# Material to process
_ _ _

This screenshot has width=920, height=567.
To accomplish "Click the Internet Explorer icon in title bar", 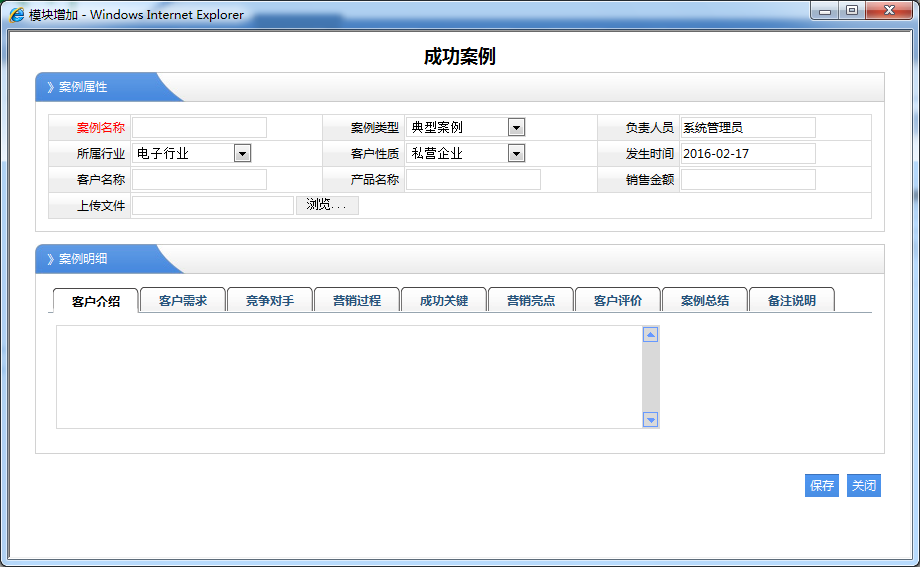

_ _ _

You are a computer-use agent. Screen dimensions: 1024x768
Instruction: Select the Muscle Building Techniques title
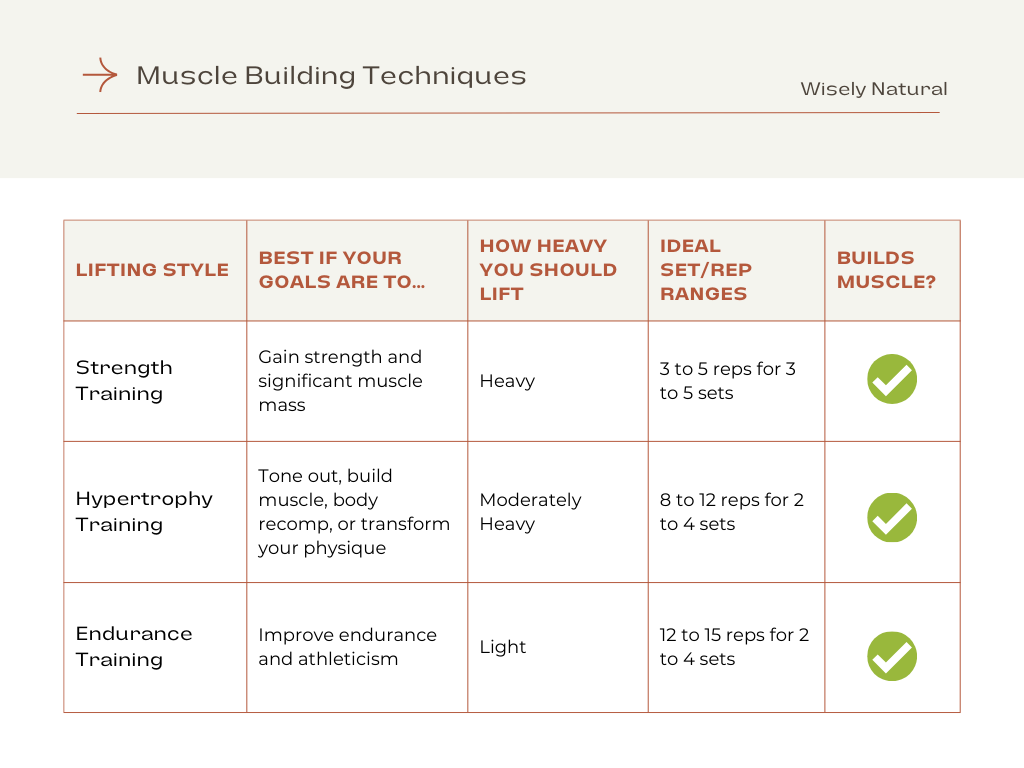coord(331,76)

_ _ _

# Task brief
Copy back exactly the lines above from the one containing "This screenshot has width=920, height=567." through the one containing "the Internet Explorer", and leave every picture behind.

# The completed task
This screenshot has width=920, height=567.
To accomplish "Click the Internet Explorer icon in title bar", 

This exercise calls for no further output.